KEMENTERIAN Lingkungan Hidup dan Kehutanan (KLHK) baru menerbitkan draft final dokumen komitmen iklim Indonesia yang kedua (Second Nationally Determined Contribution/SNDC) untuk mendapat pengesahan DPR.
Setelah mendapatkan persetujan DPR, draft final itu akan diserahkan ke Sekretariat United Nations Framework Convention on Climate Change (UNFCCC).
Komitmen Indonesia dalam penanganan krisis iklim di dunia menjadi penting. Selain sebagai negara kepulauan yang rentan terdampak krisis iklim, Indonesia juga pengekspor batu bara, energi kotor yang menyebabkan meningkatnya gas rumah kaca (GRK). Emisi GRK inilah yang menyebabkan krisis iklim.
Banyak pihak ingin Pemerintah Indonesia lebih kuat komitmennya terhadap penanganan krisis iklim dan tentu saja mengadopsi nilai-nilai keadilan di dalam SNDC.
Nilai keadilan itu bukan hanya keadilan antara negara-negara maju dan berkembang, namun juga keadilan di dalam negeri Indonesia.
Di tengah begitu banyak harapan masyarakat dunia, pertanyaannya kemudian adalah kemana arah SNDC Indonesia?
Sayangnya, di dalam draft final SNDC itu masih menyisakan solusi palsu. Di sektor energi misalnya, masih memasukan Clean Coal Technology (CCT).
Penggunaan CCT ini hanyalah dalih untuk memperpanjang usia penggunaan batu bara, energi kotor yang emisinya merusak lingkungan hidup dan proses pertambangannya problematik.
Memasukan CCT sebagai bagian dari solusi iklim, jelas mencerminkan ketidakadilan dalam transisi energi.

+---+

→ **Permintaan Kerja 1**
Tentukan apakah setiap pernyataan berikut sesuai dengan teks tentang SNDC Indonesia di atas, lalu jawab ya atau tidak disertai kutipan persis dari teks yang menjadi penentunya. (a) KLHK menerbitkan draft final SNDC. (b) Nilai keadilan yang dimaksud hanya menyangkut negara maju dan negara berkembang. (c) Draft final SNDC tidak lagi memuat CCT di sektor energi.
→ **Permintaan Kerja 2**
Lanjutkan teks tentang SNDC Indonesia di atas, mulai setelah kalimat terakhirnya.

→ **Informasi yang Diberikan**
+---+

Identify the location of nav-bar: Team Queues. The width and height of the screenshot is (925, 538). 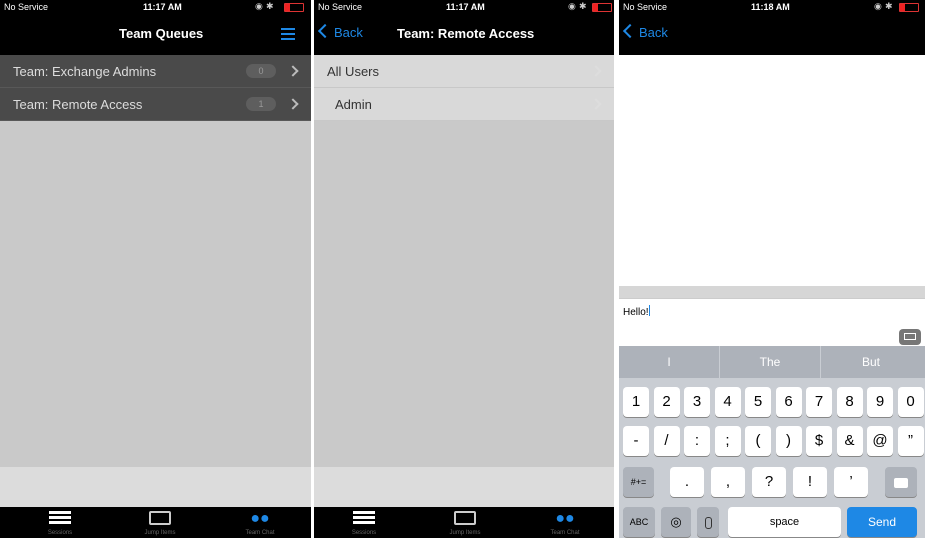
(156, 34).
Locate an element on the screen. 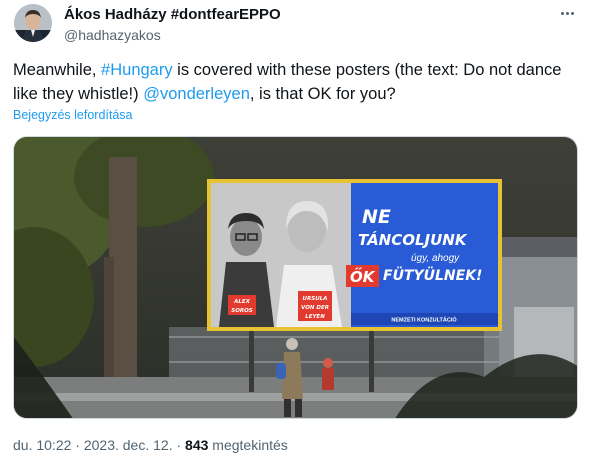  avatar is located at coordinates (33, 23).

+---+

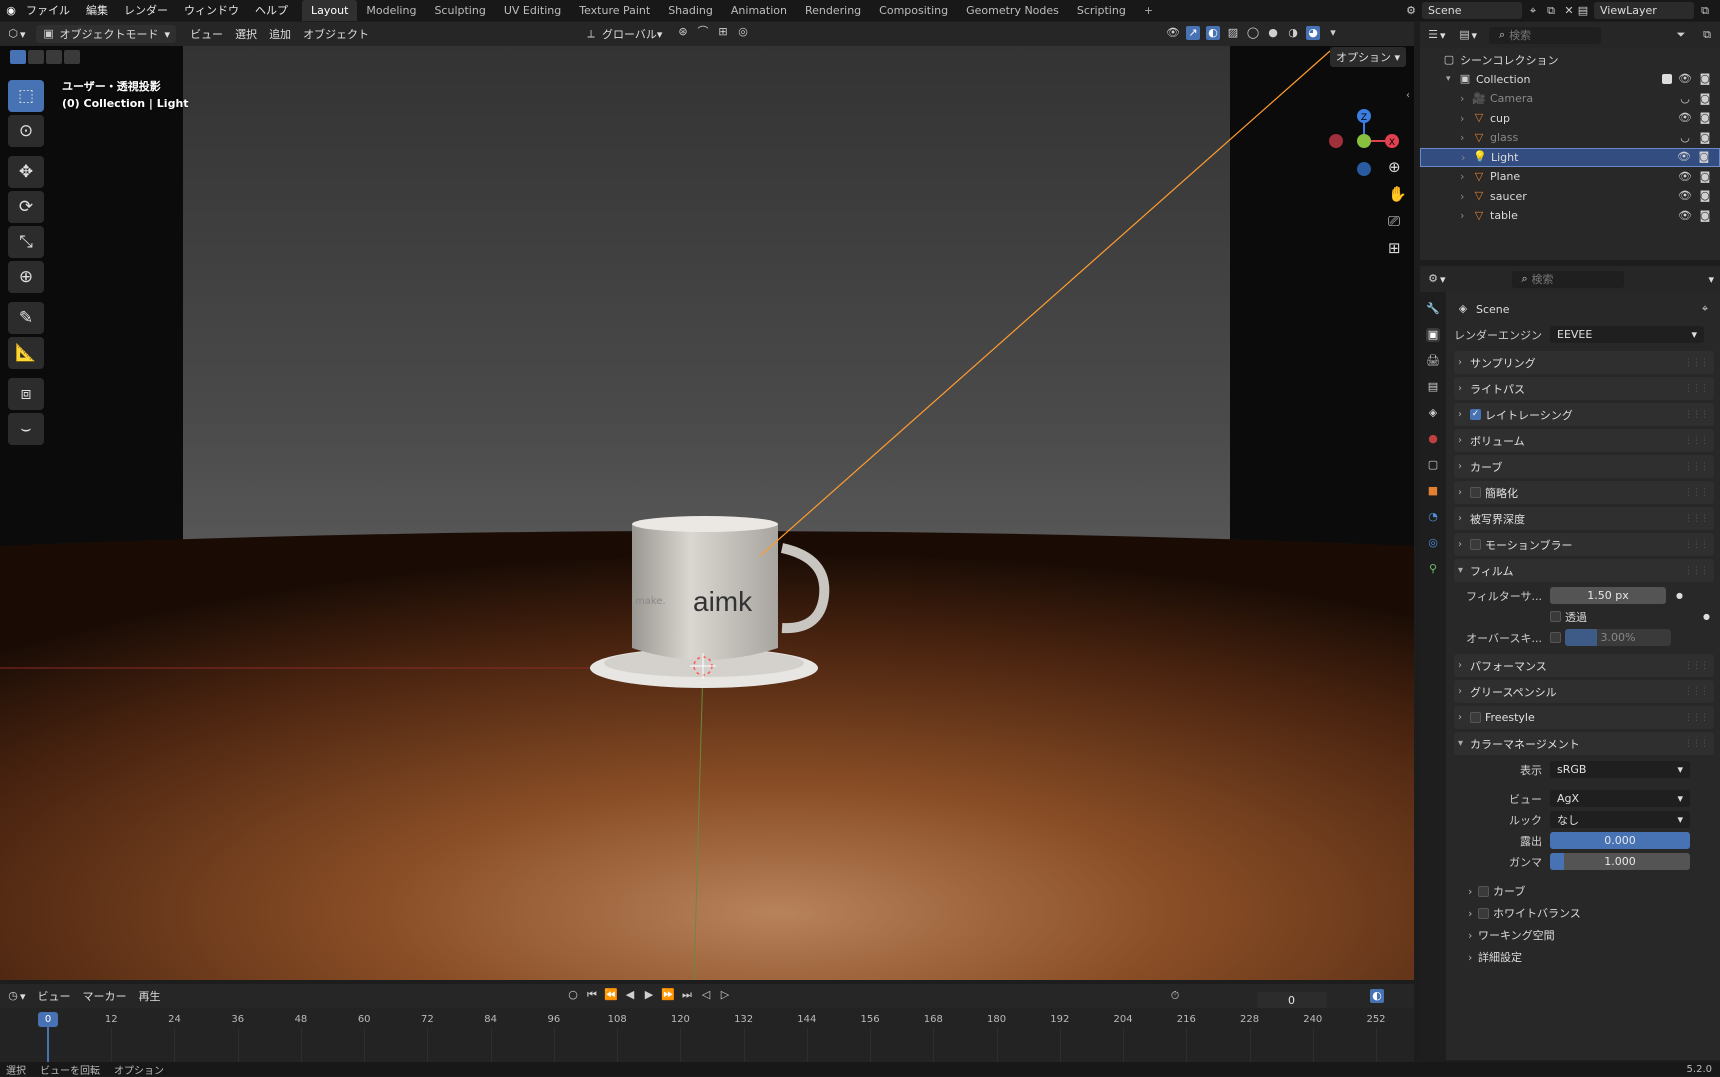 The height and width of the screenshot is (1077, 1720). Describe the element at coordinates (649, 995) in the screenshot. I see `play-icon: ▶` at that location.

+---+

→ **Jawaban Tertulis 1**
(a) Ya: "KEMENTERIAN Lingkungan Hidup dan Kehutanan (KLHK) baru menerbitkan draft final dokumen komitmen iklim Indonesia yang kedua"
(b) Tidak: "Nilai keadilan itu bukan hanya keadilan antara negara-negara maju dan berkembang, namun juga keadilan di dalam negeri Indonesia."
(c) Tidak: "Di sektor energi misalnya, masih memasukan Clean Coal Technology (CCT)."

→ **Jawaban Tertulis 2**
Dalam draft final SNDC itu juga masih memasukan geothermal (panas bumi) sebagai bagian dari energi terbarukan yang akan dikembangkan.
Padahal, pembangunan geothermal di berbagai daerah seringkali mendatangkan resistensi dari masyarakat lokal. Banyak masyarakat lokal yang harus disingkirkan dari sumber-sumber kehidupannya oleh proyek geothermal.
Digusurnya masyarakat lokal dari sumber-sumber kehidupannya berakibat menurunnya kapasitas mereka untuk beradaptasi dengan krisis iklim.
Dalam konteks geothermal (juga biofuel dan biomass) yang masih masuk dalam kategori energi terbarukan menurut dokumen SNDC itu, memperlihatkan bahwa paradigma pemerintah dalam menangani krisis iklim masih menggunakan paradigma lama.
Paradigma lama itu adalah memisahkan kegiatan mitigasi dan adaptasi. Padahal keduanya bisa dibedakan, tapi tidak bisa dipisahkan.
Prioritas mengembangkan geothermal, biofuel dan energi terbarukan skala besar lainnya menunjukan pemerintah tidak memedulikan bahwa upaya mitigasi dengan pengembangan energi terbarukan skala besar itu dapat menurunkan kapasitas masyarakat lokal dalam beradaptasi dengan krisis iklim.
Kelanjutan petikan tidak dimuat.